Exercise brief — Put every nonblank line from the start of the records through the line containing "Looking at the screenshot, I should click(x=495, y=130)." into a Markdown table with the columns No. and Text, numbering each row. Leave the pictures out of the table.

Listed records —
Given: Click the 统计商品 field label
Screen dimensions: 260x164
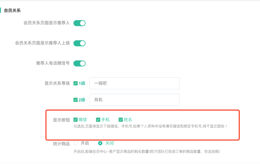Looking at the screenshot, I should pyautogui.click(x=61, y=144).
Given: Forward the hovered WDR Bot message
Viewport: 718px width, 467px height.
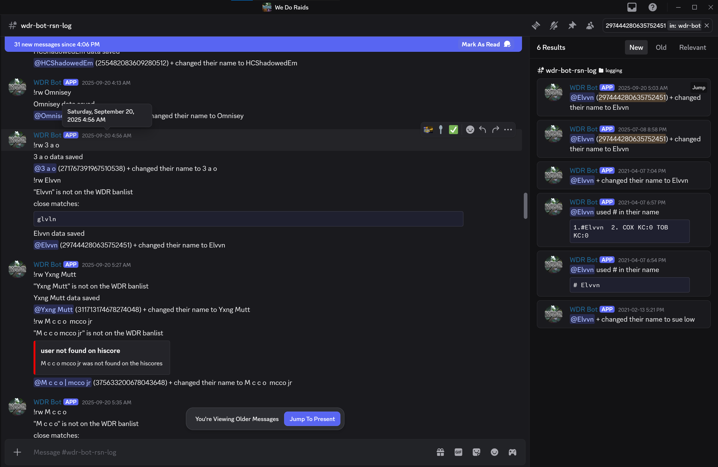Looking at the screenshot, I should click(x=495, y=130).
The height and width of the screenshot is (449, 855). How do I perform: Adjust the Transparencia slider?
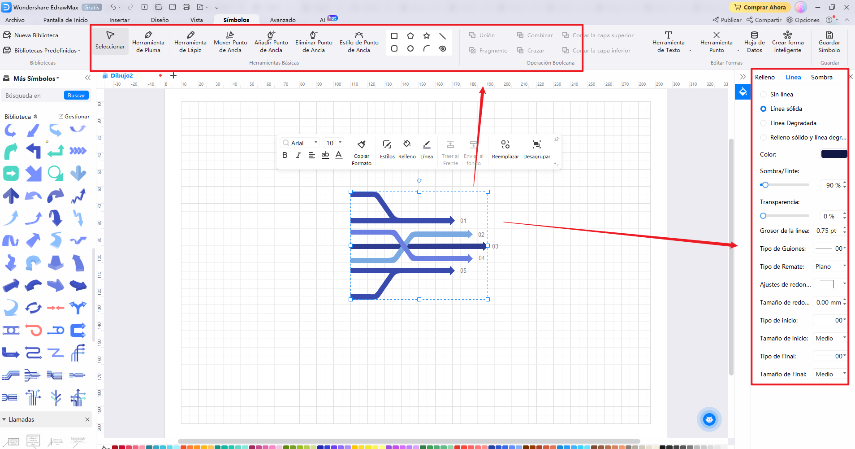764,216
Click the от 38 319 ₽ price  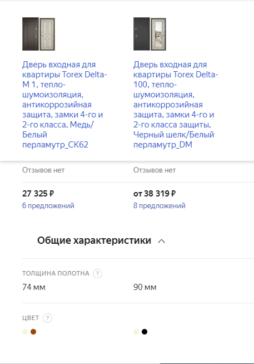pos(155,193)
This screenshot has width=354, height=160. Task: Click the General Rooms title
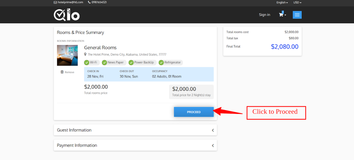[x=100, y=48]
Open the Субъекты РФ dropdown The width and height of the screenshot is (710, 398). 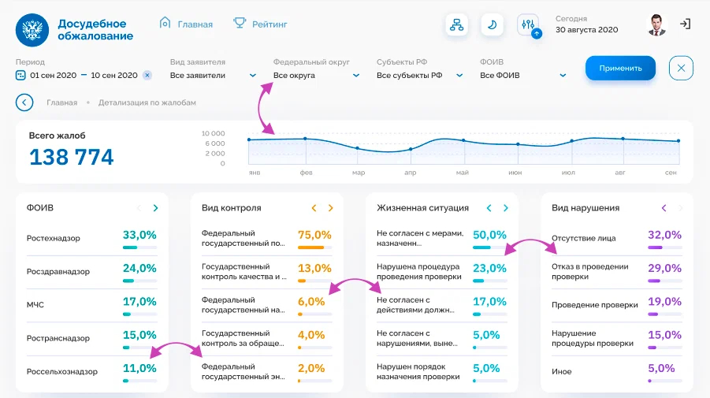420,75
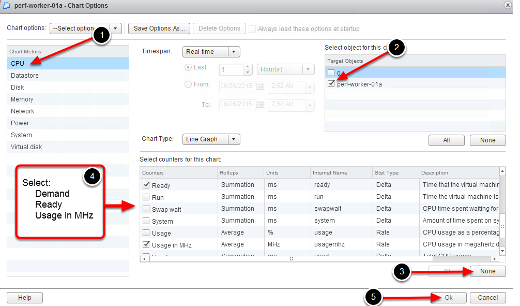Click the chart icon in title bar

point(7,5)
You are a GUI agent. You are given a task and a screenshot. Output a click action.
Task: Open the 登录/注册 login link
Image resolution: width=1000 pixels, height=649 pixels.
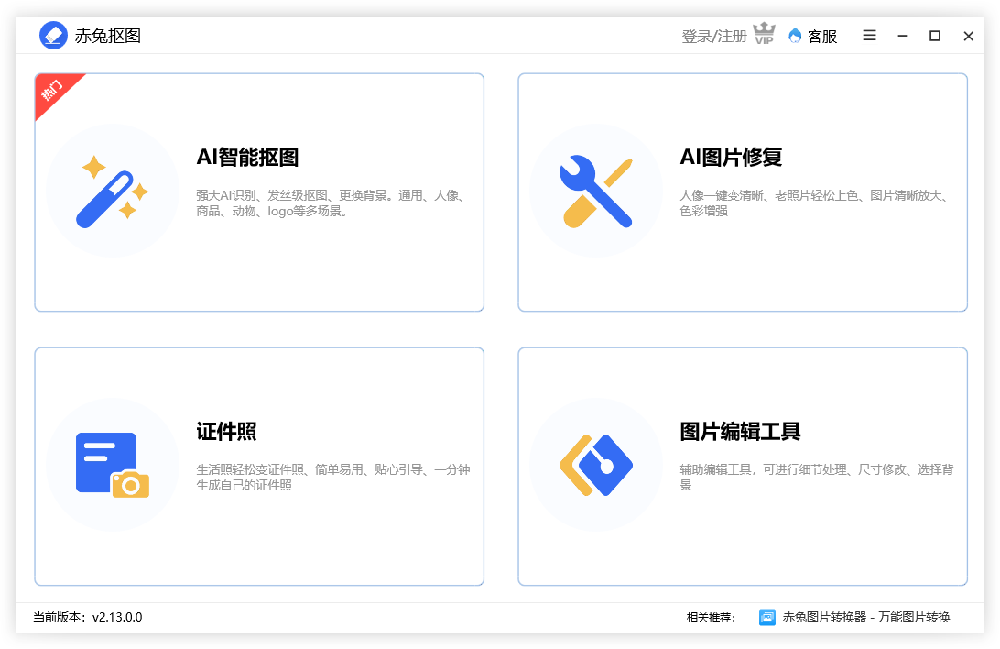(713, 35)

The reply —
| No. | Text |
|---|---|
| 1 | Given: Click the 统计商品 field label |
| 2 | Screen dimensions: 260x164 |
| 3 | Looking at the screenshot, I should pyautogui.click(x=61, y=144). |
| 4 | Given: Forward the hovered WDR Bot message |
| 5 | Viewport: 718px width, 467px height. |
| 6 | Looking at the screenshot, I should click(x=495, y=130). |